Como os jornais tradicionais podem atrair leitores mais jovens?
Indo até onde eles estão. Qualquer iniciativa de informação hoje tem de considerar que as pessoas desenvolvem hábitos de mídia que são difíceis de mudar. Com isso, é importante estar presente onde os jovens estão. Levar a informação até eles. E não apenas esperar eles irem até você.
Nos jornais, quais devem ser os papeis do impresso e da internet?
A diferença entre impresso e internet está ficando cada vez menor. Estamos vivendo hoje um momento em que as notícias estão se desagregrando e sendo lidas e distribuídas de forma avulsa na rede, independentemente da forma como são originariamente publicadas. Apesar disso, o impresso ainda tem um peso maior, especialmente político. O que se imprime ainda tem mais força do que a notícia que circula apenas na rede.
Os sites de conteúdo (e listas) são a grande ameaça ao jornal?
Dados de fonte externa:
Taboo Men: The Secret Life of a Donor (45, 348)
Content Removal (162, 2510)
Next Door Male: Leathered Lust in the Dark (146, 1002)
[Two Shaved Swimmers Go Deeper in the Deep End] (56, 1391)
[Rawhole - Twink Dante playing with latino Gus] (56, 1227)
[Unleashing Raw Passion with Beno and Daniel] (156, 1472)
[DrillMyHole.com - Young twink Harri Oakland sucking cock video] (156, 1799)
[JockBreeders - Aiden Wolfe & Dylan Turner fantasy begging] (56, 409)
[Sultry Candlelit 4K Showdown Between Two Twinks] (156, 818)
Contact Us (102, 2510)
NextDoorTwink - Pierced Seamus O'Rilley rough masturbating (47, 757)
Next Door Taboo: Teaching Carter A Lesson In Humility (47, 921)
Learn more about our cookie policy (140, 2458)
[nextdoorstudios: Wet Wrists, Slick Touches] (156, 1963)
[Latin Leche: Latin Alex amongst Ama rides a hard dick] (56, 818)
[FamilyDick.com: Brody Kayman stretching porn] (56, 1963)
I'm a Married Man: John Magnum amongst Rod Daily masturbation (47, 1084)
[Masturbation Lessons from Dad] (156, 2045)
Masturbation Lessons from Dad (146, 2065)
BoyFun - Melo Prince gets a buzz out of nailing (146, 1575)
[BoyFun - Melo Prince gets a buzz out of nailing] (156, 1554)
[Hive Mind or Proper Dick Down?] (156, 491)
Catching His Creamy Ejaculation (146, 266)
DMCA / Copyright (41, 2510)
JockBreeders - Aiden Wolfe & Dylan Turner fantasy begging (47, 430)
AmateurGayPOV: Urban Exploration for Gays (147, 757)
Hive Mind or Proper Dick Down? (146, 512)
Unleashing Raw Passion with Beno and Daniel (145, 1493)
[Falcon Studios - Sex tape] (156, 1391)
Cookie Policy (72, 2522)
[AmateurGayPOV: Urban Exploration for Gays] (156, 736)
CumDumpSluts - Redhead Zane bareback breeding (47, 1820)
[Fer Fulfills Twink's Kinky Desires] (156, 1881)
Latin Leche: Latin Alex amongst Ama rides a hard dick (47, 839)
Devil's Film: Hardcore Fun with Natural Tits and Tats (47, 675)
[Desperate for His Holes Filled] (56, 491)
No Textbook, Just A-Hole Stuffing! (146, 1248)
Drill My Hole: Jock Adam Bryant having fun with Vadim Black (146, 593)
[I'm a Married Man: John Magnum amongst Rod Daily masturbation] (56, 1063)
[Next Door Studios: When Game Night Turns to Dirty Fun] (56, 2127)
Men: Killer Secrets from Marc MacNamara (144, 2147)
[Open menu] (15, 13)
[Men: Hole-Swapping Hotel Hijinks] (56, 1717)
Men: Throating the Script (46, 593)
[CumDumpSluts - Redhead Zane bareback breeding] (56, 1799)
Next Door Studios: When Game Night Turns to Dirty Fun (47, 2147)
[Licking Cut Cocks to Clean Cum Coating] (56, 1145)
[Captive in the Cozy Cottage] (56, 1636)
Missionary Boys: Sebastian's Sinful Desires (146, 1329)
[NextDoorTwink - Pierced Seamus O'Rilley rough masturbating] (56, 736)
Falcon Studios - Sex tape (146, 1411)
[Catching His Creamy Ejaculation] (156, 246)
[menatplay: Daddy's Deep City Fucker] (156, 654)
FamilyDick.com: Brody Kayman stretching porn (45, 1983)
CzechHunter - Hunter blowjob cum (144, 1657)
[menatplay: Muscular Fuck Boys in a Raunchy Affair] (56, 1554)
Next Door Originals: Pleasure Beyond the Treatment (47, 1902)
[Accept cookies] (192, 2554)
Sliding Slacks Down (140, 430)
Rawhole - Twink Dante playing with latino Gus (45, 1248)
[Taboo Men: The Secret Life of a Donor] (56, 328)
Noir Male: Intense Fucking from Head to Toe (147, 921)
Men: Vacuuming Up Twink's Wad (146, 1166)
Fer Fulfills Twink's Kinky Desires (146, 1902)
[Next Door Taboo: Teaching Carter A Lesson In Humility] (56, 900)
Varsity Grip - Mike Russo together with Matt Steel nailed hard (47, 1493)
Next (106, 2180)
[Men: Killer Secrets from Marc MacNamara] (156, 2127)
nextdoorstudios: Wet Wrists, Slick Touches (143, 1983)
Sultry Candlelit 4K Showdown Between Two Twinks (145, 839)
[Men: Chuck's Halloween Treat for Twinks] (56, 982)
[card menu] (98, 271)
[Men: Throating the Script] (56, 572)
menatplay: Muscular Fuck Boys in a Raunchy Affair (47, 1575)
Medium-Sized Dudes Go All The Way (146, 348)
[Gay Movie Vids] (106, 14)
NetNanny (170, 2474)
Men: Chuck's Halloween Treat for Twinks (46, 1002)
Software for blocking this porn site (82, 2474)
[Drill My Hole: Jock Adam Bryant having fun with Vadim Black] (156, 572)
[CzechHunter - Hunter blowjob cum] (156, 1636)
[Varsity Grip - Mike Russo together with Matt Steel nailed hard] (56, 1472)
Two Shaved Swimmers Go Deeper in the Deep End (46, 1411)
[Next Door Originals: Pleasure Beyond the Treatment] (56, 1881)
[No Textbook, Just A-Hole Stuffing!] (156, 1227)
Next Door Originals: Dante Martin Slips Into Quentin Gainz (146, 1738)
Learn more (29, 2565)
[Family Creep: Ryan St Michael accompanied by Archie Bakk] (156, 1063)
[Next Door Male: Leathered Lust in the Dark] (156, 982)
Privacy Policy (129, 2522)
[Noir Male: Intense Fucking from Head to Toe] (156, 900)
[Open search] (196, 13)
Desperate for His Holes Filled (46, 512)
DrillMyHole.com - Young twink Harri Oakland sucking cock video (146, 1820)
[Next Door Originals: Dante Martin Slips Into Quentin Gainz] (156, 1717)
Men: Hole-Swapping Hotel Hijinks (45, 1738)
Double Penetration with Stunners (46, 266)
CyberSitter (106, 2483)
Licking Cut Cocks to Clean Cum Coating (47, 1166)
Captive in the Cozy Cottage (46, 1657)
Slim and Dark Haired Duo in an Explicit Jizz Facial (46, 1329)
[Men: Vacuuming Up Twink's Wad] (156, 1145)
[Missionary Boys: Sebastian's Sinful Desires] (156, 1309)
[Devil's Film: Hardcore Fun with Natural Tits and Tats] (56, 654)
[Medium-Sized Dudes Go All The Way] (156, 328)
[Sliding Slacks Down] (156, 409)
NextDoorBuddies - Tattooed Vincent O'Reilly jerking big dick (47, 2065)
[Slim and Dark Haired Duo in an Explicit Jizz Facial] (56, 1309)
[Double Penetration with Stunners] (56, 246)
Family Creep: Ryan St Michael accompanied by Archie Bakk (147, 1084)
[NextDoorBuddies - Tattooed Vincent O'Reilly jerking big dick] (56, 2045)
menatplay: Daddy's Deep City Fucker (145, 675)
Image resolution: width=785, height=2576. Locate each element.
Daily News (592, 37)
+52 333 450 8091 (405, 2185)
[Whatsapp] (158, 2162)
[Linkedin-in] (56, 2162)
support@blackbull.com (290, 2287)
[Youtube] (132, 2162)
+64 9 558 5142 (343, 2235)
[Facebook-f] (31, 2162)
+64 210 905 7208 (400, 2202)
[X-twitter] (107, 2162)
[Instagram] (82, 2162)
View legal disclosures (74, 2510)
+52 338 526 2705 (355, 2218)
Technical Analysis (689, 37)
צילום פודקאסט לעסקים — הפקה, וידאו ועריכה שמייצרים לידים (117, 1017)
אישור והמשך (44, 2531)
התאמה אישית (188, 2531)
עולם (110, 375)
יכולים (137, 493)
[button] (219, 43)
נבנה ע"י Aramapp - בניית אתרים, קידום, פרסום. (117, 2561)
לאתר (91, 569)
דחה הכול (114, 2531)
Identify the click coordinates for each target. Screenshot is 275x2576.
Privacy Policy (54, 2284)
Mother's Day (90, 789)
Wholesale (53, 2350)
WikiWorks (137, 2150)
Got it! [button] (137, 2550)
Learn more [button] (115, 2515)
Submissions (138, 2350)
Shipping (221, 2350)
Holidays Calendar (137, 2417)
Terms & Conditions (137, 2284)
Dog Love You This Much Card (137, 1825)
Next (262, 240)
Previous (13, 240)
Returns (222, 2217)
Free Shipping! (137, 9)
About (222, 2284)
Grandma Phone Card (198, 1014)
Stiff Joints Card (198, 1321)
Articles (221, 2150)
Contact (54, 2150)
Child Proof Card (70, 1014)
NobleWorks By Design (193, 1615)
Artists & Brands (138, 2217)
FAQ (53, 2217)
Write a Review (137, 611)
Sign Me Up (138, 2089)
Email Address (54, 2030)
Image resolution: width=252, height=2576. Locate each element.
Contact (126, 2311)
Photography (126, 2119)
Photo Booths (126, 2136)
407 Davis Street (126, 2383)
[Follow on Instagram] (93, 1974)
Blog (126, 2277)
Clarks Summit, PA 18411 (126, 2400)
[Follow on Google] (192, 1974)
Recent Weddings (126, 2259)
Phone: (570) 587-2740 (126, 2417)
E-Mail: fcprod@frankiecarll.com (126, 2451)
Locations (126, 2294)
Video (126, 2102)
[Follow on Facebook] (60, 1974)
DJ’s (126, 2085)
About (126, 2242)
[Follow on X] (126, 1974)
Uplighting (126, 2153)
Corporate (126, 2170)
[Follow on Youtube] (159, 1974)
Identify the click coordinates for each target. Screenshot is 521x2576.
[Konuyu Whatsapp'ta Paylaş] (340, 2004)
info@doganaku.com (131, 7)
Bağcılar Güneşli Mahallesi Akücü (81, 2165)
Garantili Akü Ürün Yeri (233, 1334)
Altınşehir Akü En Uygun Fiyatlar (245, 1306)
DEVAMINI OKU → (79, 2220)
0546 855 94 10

É um erro crasso achar que sites como o BuzzFeed fazem sucesso por causa de suas listas e do formato das suas publicações. O sucesso desses sites não é derivado do formato do conteúdo que circulam, como as listas. O sucesso vem do fato de que empregam metodologias analíticas sofisticadas para tudo que publicam. Nada vai para o ar sem ser testado antes. Se um post não decola, ele é modificado ou até mesmo retirado do ar e substituído. Usando essas metodologias analíticas, o conteúdo do que é publicado é secundário. Basta pensar no Business Insider, que adotou as mesmas ferramentas analíticas do BuzzFeed para fazer jornalismo "sério" na área econômica. O site é hoje mais acessado que o jornal "The Wall Street Journal".
Como nós mudamos a nossa relação com o digital entre 1995 e 2015?
O crescimento da internet no Brasil foi vertiginoso entre 1995 e 2015. Hoje há mais de 100 milhões de pessoas conectadas. O problema são os próximos 100 milhões. O Brasil adota mudanças rapidamente. Nos últimos dez anos, tivemos uma série de mudanças relevantes na forma como a internet é acessada. Passamos do modelo do computador pessoal em casa para as lan houses. Agora os smartphones é que são centrais. Em termos de hábitos de acesso, as mudanças também são rápidas. Passamos por ICQ, Fotolog, Orkut, MSN Messenger, Facebook, Twitter, Whatsapp, Instagram e agora Snapchat.
A grande lástima é que fomos incapazes de criar um ecossistema efervescente local de mídias. A Folha é um dos poucos grupos que acompanharam as mudanças nesse período. Neste momento, o capital de risco no Vale do Silício redescobriu a área de mídia como bom investimento. Há várias empresas novas sendo financiadas. Seria ótimo se algo similar acontecesse no Brasil, até para competir de igual para igual as empresas que vêm surgindo.